◆ **YOUR TASKS**
1. Rewrite part of the article on women fashion designers, starting at the words "As it happens, Ms." and ending after "looked very different.", with "pandemic" replaced by "outbreak".
2. In the article on women fashion designers, who co-curated the Met's show "Women Dressing Women"?
3. Continue the article on women fashion designers from its last sentence.

◆ **TEXT PROVIDED**

□ □ □ □ □

The correction starts in September with “Ann Lowe: American Couturier” at Winterthur in Delaware, the largest exhibition yet of the work of the visionary behind Jackie Kennedy’s wedding dress and a Black designer who remained unsung for decades.

Next up, in October, is “Mood of the Moment: Gaby Aghion and the House of Chloé” at the Jewish Museum in New York, the first major exhibition devoted to the brand and its founder to be held in the city. That will be followed in November by “Iris van Herpen. Sculpting the Senses” at the Musée des Arts Décoratifs in Paris. All of which should add up to a potent reminder of the breadth and contributions of women designers — not to mention a spur for the future.

“It can be complicated to do a show based on identity,” said Mellissa Huber, an associate curator at the Met’s Costume Institute and the co-curator, with Karen Van Godtsenhoven, of the museum’s show “Women Dressing Women.” “We don’t want to categorize all female designers as working the same or being the same. Perhaps that’s one thing that deterred people in the past. But this exhibit really is intended to be about celebration and acknowledgment.”

As it happens, Ms. Huber and Ms. Van Godtsenhoven had proposed similar female-focused retrospective shows to Andrew Bolton, the Costume Institute’s curator in charge, around the same time in 2019, the year before the 100th anniversary of women’s suffrage. They decided to team up, but the Covid-19 pandemic intervened, postponing the show to this year.

The result showcases the work of about 70 designers held in the Costume Institute’s collection, which stretches from the turn of the 20th century to today and includes names both famous (Jeanne Lanvin, Claire McCardell) and little known (Augusta Bernard, Madeleine & Madeleine). And it is a reminder that once upon a time, the industry looked very different.

“The ’20s and ’30s were a period when women designers were incredibly active and prolific, and it’s the one moment in history when women actually slightly outnumbered men in leading the creative direction of fashion,” Ms. Huber said. “But that moment never really, truly occurred again.”

As to why the shift, Ms. Huber said it had to do with “gender and social change and a lack of confidence on the part of the financial community to invest in women” after World War II. “When we had the New Look in ’47 with Dior, there was a major tidal change,” she continued. “We’ve never entirely recovered.”

□ □ □ □ □

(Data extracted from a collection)
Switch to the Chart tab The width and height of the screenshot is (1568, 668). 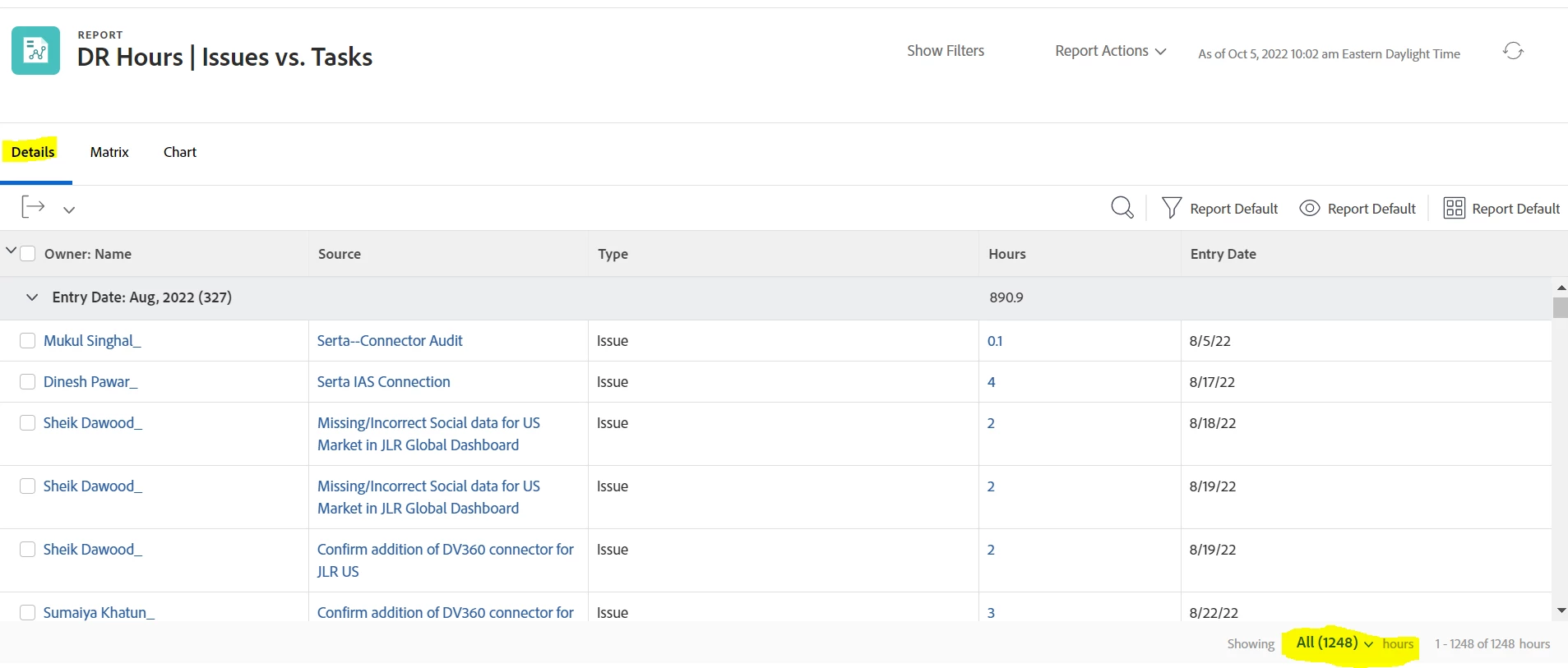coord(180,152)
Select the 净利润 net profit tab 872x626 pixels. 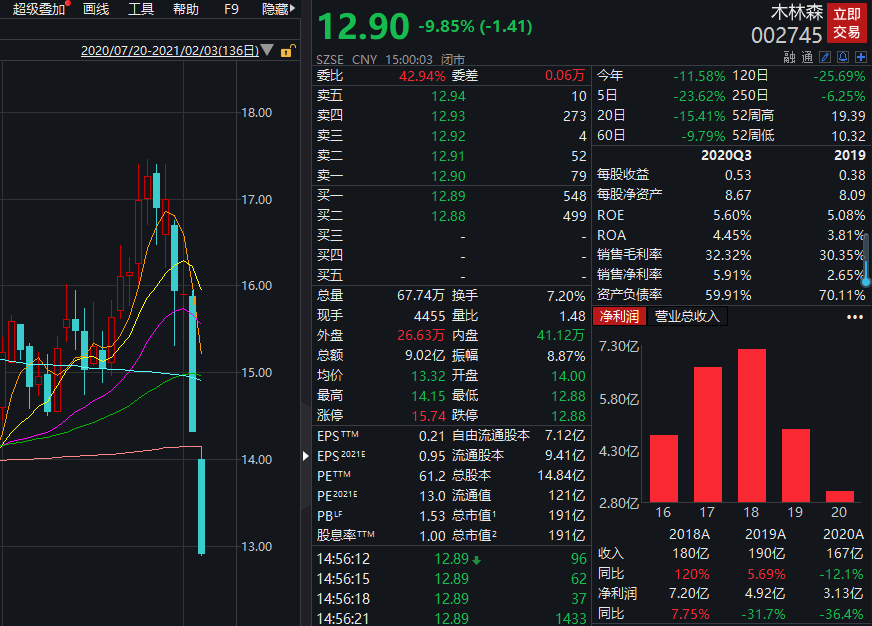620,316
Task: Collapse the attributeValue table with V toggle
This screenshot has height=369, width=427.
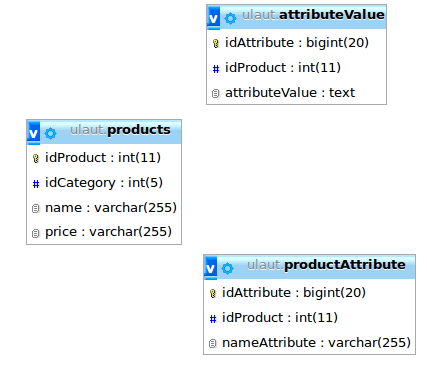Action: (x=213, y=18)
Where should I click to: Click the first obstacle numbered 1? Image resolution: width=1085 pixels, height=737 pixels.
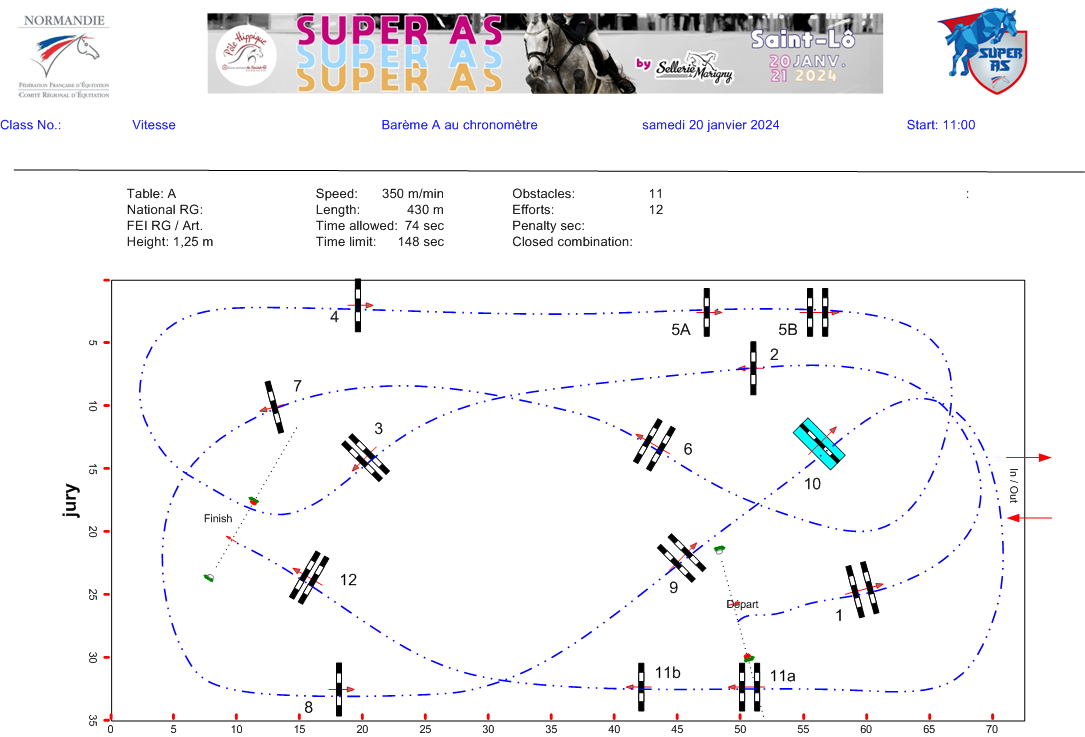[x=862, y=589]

□ □ □ □ □

◆ **ANSWERS**
1.
As it happens, Ms. Huber and Ms. Van Godtsenhoven had proposed similar female-focused retrospective shows to Andrew Bolton, the Costume Institute’s curator in charge, around the same time in 2019, the year before the 100th anniversary of women’s suffrage. They decided to team up, but the Covid-19 outbreak intervened, postponing the show to this year.

The result showcases the work of about 70 designers held in the Costume Institute’s collection, which stretches from the turn of the 20th century to today and includes names both famous (Jeanne Lanvin, Claire McCardell) and little known (Augusta Bernard, Madeleine & Madeleine). And it is a reminder that once upon a time, the industry looked very different.

2. Mellissa Huber and Karen Van Godtsenhoven.

3.
To illustrate how we got here, the Costume Institute show traces the work of female designers from their anonymous beginnings, when, Ms. Huber said, “many women were working in a field that didn’t recognize the contributions of individual makers” through the hegemony of the French couture houses, when Chanel, Schiaparelli, Vionnet and Grès dominated.

Then it moves on to what Ms. Huber calls “the boutique generation” of the 1960s — designers like Mary Quant and Bonnie Cashin, who cleared their own path — culminating in pieces by designers working today and “thinking collaboratively, considering notions of sustainability and inclusivity.”

Along the way the exhibition rights a few historical wrongs, such as the often mistaken attribution of the famous Fortuny Delphos gown solely to the Fortuny founder, Mariano Fortuny, instead of to his wife, Adèle Henriette Negrin Fortuny.

“The Delphos dress is a great example of something that is very canonized, very familiar, even to nonspecialists,” Ms. Huber said. But the pleating patent that had been filed for the gown includes a handwritten note from Mr. Fortuny noting “that Henriette Negrin Fortuny was actually the rightful inventor and that essentially he filed it under his name for expediency,” Ms. Huber said.

“To realize that there was actually another person behind the dress who had been removed from the historical record for so long was astonishing,” Ms. Huber added.

The show also enabled the curators to add the work of at least a dozen new names to the museum’s holdings, including Marine Serre, Anifa Mvuemba of Hanifa and Hillary Taymour of Collina Strada, thus carving out a permanent space for them in the historical record and ensuring, Ms. Huber said, that this is simply the start of “a much longer ongoing conversation.”

“I think it’s a very exciting moment for women designers,” she added. What really matters is what happens next, now that “this critical mass of voices is suddenly coming together.”